>> start Text section
If $\hat{b}$ is huge, say nearly infinite, because of complete (or
nearly complete separation) then the standard error is likely also
to be massively huge, and the resulting test statistic can be small.
Hauck and Donner showed that \textquotedbl{}Wald's test statistic
decreased to zero as the distance between the parameter estimate and
null value increases.\textquotedbl{} Ironically, then, as your Null
gets more and more wrong, the Wald stat gets smaller and smaller and
you are less and able to reject a wrong Null.
Hence Ripley's point in the email cited above, which says that, paradoxically,
if the value of $\hat{b}$ is either near zero or very far away from
zero, the test statistic can be small.
The practical advice, then, is to run the model with all of the variables,
and then run again with the questionable one removed, and conduct
a likelihood ratio test. In the past, I had expected that such a test
would reach the same conclusion as the Wald test. I think most people
expect it will lead to the same conclusion. But Hauck \& Donner show
it is wrong to think that.
While browsing in Jstor for the Hauck-Donner article (1977) I found
a few others you could also get. I kept all of these in a folder in
case you want to see them.
``Wald's Test as Applied to Hypotheses in Logit Analysis,'' Walter
W. Hauck, Jr.; Allan Donner \emph{Journal of the American Statistical
Association} Vol. 72, No. 360 (Dec., 1977), pp. 851-853
``A Reminder of the Fallibility of the Wald Statistic,'' Thomas
R. Fears; Jacques Benichou; Mitchell H. Gail \emph{The American Statistician}
Vol. 50, No. 3 (Aug., 1996), pp. 226-227
``Understanding Wald's Test for Exponential Families,'' Nathan Mantel
\emph{The American Statistician} Vol. 41, No. 2 (May, 1987), pp. 147-148
``On the Use of Wald's Test in Exponential Families,'' Michael Vaeth
\emph{International Statistical Review / Revue Internationale de Statistique}
Vol. 53, No. 2 (Aug., 1985), pp. 199-214
``Judging Inference Adequacy in Logistic Regression,'' Dennis E.
Jennings \emph{Journal of the American Statistical Association} Vol.
>> end Text section
-- Problem set --
[1] Do the following statements agree with the Wald test passage? Answer yes or no for each, and quote the words of the passage that decide it.
(a) When $\hat{b}$ is huge, the standard error is likely to be huge as well.
(b) The author always expected the likelihood ratio test and the Wald test to reach different conclusions.
(c) The Hauck-Donner article dates from 1977.
[2] Extend the Wald test passage, picking up at the point where it stops.
The data that come after have no connection to the Wald test passage.
>> start Collected data
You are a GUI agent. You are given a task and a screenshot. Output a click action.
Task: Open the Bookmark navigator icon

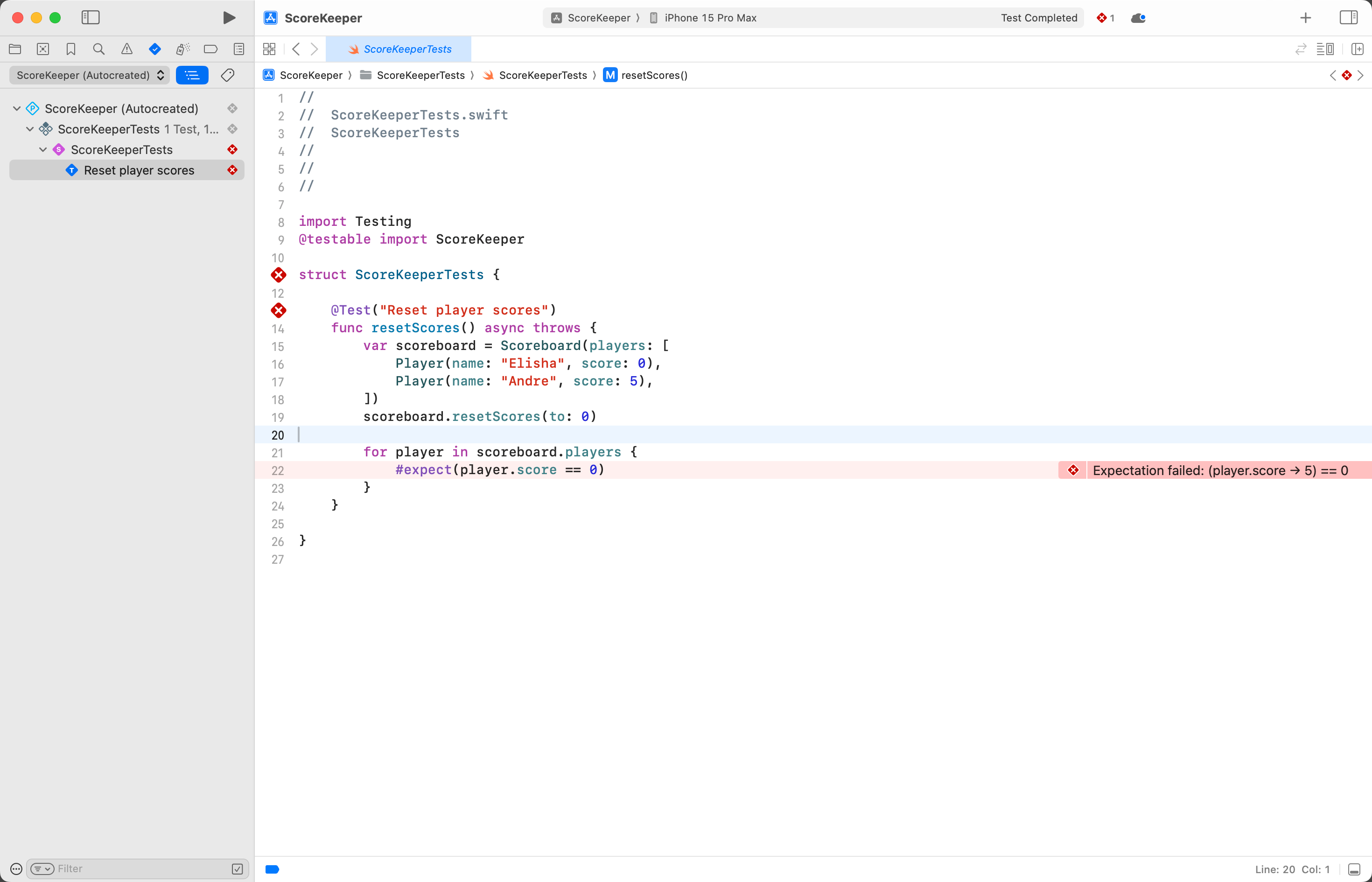pyautogui.click(x=70, y=49)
>> end Collected data
-- Answers for the exercise --
[1]
(a) Yes: "then the standard error is likely also to be massively huge"
(b) No: "In the past, I had expected that such a test would reach the same conclusion as the Wald test."
(c) Yes: "the Hauck-Donner article (1977)"

[2]
81, No. 394 (Jun., 1986), pp. 471-476
``A Note on Confidence Bands for the Logistic Response Curve,''
Walter W. Hauck \emph{The American Statistician} Vol. 37, No. 2 (May,
1983), pp. 158-160
I found at least one political science article that cites Hauck-Donner:
``Issue Voting in Gubernatorial Elections: Abortion and Post-Webster
Politics'' Elizabeth Adell Cook; Ted G. Jelen; Clyde Wilcox \emph{The
Journal of Politics} Vol. 56, No. 1 (Feb., 1994), pp. 187-199
\section{Residuals}
We want a way to spot cases that don't fit a model. Residuals can
do that, but there are many different kinds of residuals for GLMs.
If you were coming to this from an OLS perspective, you would expect
that the residual would be $y_{i}-\hat{y}_{i}$. In the GLM framework,
you are tempted to replace $\hat{y}_{i}$ with $\hat{\mu}_{i}$. However,
that's not correct because $\hat{\mu}_{i}$ is a prediction about
the mean, while $y_{i}$ is an observed value. Think of a logit model,
where the ``predicted probability'' is the $\hat{\mu_{i}}$. Is
the residual equal to the difference between the observed 1 (or 0)
and $\hat{\mu_{i}}$?
I don't think so.
Nobody intelligent does.
Several alternative residuals have been recommended. Notice that if
you fit a model in R, and then want the residuals, you can specify
5 kinds of residuals.
\begin{quote}
help(residuals.glm)
Accessing Generalized Linear Model Fits
Description:
These functions are all 'methods' for class 'glm' or 'summary.glm'
objects.
Usage:
\#\# S3 method for class 'glm': family(object, ...)
\#\# S3 method for class 'glm': residuals(object, type = c(\textquotedbl{}deviance\textquotedbl{},
\textquotedbl{}pearson\textquotedbl{}, \textquotedbl{}working\textquotedbl{},
\textquotedbl{}response\textquotedbl{}, \textquotedbl{}partial\textquotedbl{}),
...)
Arguments:
object: an object of class 'glm', typically the result of a call to
'glm'.
type: the type of residuals which should be returned. The alternatives
are: '\textquotedbl{}deviance\textquotedbl{}' (default), '\textquotedbl{}pearson\textquotedbl{}',
'\textquotedbl{}working\textquotedbl{}', '\textquotedbl{}response\textquotedbl{}',
and '\textquotedbl{}partial\textquotedbl{}'.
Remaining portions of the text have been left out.